══ Data supplied

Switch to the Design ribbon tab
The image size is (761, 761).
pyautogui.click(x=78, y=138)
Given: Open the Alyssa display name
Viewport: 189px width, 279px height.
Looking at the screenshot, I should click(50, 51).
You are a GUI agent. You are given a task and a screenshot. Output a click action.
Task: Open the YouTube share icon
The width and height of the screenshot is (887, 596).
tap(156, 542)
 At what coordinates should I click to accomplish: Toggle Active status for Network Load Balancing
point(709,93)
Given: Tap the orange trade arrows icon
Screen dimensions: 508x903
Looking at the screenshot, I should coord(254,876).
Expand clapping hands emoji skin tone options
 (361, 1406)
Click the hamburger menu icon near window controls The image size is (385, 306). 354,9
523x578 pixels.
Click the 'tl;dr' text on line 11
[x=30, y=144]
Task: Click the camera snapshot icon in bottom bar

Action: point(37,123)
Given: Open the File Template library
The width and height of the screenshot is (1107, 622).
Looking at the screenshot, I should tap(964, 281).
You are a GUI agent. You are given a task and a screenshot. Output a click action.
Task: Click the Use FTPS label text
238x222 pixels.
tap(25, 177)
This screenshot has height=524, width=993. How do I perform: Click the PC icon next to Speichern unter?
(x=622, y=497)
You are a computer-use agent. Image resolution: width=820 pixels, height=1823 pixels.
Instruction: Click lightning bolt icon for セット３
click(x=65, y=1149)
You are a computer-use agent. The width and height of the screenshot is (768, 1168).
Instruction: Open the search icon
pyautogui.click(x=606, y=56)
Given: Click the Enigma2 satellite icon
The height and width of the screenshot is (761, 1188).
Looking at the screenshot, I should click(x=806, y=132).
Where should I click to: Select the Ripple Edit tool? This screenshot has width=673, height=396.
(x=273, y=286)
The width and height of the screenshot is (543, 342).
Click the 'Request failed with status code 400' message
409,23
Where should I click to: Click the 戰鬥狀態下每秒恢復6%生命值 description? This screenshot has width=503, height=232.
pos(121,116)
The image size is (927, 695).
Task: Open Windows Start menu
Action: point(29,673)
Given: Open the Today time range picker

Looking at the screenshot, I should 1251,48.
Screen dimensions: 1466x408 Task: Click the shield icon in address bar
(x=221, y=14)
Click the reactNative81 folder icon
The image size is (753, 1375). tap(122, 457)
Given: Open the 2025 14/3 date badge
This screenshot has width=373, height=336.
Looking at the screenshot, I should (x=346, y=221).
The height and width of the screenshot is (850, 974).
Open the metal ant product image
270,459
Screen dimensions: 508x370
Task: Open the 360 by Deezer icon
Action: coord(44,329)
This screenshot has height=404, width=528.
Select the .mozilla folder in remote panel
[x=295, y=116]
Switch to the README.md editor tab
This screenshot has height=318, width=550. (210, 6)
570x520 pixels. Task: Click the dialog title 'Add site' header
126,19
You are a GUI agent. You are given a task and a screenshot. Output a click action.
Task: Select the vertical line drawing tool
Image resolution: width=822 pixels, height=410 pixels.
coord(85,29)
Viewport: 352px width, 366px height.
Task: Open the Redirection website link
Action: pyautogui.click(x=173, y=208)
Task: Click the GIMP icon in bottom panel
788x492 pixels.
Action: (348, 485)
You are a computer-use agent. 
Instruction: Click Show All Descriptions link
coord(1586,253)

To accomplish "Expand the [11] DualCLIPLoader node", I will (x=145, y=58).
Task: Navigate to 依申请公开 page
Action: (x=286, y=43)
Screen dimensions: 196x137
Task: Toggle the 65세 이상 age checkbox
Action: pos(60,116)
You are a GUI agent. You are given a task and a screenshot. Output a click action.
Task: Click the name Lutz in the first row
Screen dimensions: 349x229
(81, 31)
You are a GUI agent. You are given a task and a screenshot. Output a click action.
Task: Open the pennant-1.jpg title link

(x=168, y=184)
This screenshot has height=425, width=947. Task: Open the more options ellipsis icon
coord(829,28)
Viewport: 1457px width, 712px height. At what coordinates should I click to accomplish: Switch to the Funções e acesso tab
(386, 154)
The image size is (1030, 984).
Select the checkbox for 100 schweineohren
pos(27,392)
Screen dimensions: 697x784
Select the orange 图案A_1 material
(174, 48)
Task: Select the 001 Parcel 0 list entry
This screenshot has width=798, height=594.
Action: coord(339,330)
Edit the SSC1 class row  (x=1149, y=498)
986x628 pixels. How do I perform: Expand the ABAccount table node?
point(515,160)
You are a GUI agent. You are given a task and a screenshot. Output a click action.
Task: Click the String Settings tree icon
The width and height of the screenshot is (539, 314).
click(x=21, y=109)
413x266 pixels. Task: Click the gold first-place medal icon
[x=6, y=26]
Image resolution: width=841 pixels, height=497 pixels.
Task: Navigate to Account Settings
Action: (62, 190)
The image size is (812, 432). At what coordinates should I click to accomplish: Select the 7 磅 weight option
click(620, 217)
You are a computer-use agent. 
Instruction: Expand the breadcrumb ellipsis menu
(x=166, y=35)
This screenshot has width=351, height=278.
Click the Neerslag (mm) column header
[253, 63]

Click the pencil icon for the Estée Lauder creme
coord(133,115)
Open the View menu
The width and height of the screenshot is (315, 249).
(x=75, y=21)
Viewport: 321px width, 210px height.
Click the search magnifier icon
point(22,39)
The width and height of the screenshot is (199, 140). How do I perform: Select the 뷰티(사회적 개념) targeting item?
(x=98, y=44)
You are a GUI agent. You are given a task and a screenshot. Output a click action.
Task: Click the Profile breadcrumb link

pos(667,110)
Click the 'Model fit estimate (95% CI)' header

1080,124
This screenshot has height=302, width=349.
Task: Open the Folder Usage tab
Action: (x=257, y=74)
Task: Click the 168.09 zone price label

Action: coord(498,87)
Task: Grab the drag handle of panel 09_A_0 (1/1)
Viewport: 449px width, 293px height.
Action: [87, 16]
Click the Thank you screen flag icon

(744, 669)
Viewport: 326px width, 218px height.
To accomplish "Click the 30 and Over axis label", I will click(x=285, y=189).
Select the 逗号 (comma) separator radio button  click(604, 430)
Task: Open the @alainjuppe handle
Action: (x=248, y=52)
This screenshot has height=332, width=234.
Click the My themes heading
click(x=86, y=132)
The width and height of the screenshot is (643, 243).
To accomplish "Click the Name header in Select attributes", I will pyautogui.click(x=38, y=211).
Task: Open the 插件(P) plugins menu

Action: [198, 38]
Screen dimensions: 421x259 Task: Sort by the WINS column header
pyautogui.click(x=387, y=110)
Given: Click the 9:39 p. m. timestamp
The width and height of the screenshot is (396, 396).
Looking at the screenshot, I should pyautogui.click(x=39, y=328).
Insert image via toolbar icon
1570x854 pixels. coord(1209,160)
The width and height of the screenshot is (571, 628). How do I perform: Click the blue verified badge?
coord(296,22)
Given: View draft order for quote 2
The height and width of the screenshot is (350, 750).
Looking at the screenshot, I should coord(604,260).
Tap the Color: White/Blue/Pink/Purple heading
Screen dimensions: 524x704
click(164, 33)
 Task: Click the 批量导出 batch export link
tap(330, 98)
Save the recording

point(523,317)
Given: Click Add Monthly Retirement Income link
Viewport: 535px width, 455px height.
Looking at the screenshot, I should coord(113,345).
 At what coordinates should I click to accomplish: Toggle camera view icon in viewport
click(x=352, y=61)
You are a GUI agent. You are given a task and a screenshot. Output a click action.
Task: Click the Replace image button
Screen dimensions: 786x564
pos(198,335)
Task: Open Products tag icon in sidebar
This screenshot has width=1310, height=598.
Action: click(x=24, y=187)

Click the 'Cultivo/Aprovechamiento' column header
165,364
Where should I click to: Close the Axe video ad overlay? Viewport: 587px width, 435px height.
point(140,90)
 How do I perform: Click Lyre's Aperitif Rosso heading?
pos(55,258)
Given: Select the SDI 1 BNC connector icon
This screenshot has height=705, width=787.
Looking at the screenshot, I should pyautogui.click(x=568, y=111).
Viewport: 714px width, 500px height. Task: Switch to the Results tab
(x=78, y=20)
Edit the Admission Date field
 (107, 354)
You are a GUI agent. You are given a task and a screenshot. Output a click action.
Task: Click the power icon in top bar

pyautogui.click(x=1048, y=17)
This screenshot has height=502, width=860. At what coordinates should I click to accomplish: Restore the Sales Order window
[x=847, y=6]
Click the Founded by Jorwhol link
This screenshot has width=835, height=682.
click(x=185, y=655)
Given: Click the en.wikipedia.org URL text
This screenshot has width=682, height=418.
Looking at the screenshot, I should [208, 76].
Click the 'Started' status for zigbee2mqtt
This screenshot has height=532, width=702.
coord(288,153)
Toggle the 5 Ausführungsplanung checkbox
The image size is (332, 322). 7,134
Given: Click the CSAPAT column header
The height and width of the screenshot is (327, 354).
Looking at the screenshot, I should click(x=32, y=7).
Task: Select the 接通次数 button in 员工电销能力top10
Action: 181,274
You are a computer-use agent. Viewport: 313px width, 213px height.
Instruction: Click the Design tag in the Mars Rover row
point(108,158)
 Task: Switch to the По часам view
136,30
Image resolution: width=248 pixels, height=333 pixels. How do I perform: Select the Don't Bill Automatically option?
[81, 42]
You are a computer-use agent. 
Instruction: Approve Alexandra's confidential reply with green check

════

Out of the entries above, write out only the lines between the line holding "Given: Click the 9:39 p. m. timestamp" and the line holding "Given: View draft order for quote 2", inclusive, each exactly as given.

Given: Click the 9:39 p. m. timestamp
The width and height of the screenshot is (396, 396).
Looking at the screenshot, I should pyautogui.click(x=39, y=328).
Insert image via toolbar icon
1570x854 pixels. coord(1209,160)
The width and height of the screenshot is (571, 628). How do I perform: Click the blue verified badge?
coord(296,22)
Given: View draft order for quote 2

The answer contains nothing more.